God made dirt, so dirt don’t hurt

God made dirt, so dirt don’t hurt

At Brite Creek we are raising our pastured beef, chicken, laying hens and vegetables to feed our family and yours.  Our goal is for the farm to be sustainable!  But what does sustainable mean?  Well for most business it means making a profit and a farm is no different no matter how romantic we want it to be.  In farming terms, it is used to describe a farm that is doing its best to promote the long-term health of its soils, crops and livestock through management practices that have an eye on the future. We are not only considering this year’s harvest but the harvests for years to come.  The foundation for all good sustainable farms is the soil! So, let’s start here. 

Soil or dirt is another world! There are millions of microscopic organisms that live in our soils. These organisms do everything from giving more nutrients, break down plant tissue to lesson compaction and increase water infiltration.  The promotion of their health directly effects the wellbeing and diversity of our soils. Most synthetic pesticides, herbicides and fertilizers have a negative effect on these microorganisms.   This is a one reason we do not use them.

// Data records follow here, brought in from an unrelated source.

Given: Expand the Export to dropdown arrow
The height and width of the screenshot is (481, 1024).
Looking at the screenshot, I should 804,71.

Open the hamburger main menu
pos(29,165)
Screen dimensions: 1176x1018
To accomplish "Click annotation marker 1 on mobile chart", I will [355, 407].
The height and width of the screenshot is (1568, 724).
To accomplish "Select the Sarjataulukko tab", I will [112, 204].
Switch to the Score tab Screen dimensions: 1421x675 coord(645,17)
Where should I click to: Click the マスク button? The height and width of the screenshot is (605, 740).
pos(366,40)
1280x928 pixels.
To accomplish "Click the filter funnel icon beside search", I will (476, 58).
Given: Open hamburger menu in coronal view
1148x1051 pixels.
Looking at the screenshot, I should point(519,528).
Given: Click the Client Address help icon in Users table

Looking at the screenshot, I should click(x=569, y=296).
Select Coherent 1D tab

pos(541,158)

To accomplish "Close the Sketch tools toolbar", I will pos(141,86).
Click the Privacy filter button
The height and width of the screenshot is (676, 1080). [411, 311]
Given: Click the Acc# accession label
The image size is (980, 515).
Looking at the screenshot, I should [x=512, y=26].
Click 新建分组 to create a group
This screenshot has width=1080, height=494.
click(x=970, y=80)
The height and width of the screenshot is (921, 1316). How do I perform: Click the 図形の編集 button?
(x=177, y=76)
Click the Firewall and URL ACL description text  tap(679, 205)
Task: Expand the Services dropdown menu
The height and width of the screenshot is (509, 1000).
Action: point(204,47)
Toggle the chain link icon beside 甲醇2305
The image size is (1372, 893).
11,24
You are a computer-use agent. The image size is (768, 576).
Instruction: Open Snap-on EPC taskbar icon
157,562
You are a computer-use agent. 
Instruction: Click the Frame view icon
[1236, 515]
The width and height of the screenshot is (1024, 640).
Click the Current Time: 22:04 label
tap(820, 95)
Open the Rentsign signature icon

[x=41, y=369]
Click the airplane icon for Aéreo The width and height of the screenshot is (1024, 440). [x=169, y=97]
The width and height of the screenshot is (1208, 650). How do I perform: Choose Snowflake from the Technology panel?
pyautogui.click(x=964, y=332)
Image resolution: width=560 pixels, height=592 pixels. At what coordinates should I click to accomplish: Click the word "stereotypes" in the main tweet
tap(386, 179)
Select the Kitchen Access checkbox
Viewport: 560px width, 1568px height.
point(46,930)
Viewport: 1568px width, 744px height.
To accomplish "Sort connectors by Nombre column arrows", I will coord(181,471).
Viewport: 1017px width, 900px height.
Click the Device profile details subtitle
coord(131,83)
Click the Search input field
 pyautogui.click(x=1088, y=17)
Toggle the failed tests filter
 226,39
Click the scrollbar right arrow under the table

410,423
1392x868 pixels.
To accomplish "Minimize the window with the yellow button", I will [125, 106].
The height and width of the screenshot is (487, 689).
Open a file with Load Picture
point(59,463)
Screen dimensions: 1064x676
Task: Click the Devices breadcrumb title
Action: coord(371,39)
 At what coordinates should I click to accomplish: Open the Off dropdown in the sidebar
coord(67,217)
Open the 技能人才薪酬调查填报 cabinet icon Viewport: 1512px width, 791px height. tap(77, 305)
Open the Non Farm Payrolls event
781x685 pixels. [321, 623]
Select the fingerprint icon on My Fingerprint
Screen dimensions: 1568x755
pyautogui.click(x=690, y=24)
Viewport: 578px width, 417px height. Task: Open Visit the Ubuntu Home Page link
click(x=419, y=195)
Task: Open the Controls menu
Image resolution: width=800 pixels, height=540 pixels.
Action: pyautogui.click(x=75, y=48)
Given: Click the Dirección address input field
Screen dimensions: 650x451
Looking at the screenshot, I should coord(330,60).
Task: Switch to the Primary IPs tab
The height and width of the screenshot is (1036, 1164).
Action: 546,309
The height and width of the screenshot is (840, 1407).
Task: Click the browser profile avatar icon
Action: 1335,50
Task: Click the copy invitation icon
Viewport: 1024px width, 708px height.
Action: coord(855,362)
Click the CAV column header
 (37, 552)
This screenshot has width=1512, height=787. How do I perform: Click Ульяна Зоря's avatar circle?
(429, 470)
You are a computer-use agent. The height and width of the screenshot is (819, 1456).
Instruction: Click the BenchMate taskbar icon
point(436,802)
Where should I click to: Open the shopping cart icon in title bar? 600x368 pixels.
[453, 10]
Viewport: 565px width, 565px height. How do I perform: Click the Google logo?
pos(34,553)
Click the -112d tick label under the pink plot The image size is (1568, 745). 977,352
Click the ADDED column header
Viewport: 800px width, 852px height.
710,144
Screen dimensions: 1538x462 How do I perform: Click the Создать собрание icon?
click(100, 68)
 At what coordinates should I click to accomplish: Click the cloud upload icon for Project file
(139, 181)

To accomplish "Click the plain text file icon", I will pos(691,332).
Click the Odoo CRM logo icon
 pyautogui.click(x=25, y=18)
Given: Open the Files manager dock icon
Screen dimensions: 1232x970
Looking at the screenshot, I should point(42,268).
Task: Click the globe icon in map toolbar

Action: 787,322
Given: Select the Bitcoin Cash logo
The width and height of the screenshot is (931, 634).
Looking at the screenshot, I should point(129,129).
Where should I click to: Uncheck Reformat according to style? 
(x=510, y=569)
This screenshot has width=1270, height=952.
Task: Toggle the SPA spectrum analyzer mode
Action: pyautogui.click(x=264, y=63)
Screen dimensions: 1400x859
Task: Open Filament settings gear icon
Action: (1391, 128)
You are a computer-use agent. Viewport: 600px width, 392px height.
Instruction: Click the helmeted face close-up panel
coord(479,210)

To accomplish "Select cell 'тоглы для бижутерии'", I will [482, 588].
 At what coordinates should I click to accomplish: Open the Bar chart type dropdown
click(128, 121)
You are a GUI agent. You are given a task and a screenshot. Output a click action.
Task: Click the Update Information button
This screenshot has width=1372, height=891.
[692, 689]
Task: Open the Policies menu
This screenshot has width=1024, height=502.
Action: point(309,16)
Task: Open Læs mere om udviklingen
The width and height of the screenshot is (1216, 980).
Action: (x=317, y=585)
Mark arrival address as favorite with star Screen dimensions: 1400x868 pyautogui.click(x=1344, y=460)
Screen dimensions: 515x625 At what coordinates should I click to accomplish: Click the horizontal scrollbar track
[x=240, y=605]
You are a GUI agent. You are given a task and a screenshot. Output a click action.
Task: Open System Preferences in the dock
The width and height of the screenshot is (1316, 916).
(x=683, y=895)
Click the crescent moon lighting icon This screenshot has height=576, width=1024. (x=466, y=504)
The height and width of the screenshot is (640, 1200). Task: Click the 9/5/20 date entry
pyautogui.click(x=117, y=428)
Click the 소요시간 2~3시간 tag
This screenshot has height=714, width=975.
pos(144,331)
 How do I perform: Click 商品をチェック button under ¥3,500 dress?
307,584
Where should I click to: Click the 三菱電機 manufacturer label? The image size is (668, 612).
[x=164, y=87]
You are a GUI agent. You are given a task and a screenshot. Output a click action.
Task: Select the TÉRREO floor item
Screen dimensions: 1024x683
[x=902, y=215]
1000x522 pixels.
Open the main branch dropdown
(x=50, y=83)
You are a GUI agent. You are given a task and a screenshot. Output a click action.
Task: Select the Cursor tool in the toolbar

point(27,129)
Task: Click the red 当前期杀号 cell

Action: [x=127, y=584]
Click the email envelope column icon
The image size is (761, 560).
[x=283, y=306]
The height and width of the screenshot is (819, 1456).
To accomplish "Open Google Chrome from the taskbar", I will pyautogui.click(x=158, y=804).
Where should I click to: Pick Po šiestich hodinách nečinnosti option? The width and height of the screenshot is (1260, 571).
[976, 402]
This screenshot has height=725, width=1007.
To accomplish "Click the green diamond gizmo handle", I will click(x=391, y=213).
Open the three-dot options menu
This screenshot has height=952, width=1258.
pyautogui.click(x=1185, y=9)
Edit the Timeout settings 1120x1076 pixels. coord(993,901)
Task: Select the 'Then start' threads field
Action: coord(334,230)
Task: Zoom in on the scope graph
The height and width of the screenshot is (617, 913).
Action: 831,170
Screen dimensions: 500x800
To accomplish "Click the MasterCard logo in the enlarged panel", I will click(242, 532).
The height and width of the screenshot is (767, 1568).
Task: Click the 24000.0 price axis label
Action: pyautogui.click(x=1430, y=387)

We are focused on building healthy soil ecosystems by cover and rotational cropping, planting a diversity of plant species in our pastures, tillage practice that maintain soil structure causing less disruption to the microorganism ecosystem, rotational grazing and more.  Healthy soils mean a healthy farm.

Many believe that animals, specifically cattle, are not a benefit for the soil. This is not true. Range animals like cattle or bison have always served a purpose in the soil health where they graze. The large bison herds of the west grazed as mobs moving quickly and eating everything.  The size of the herds created competition for food so individual animals ate everything in site including weeds before moving on. What they did not eat their hooves trampled into the soil where our friends, the microorganisms, could breakdown and turn old plant material into nutrients for the new ones.  We are trying to create this same effect with our mob grazing grassfed beef herd. Pastures are broken up into small sections where the cattle are moved daily. There is competition for food, so they eat everything and trample the rest creating food for the microorganisms and returning over 80% of the nutrients back into the soil. We are hoping our microorganism will manufacture the rest.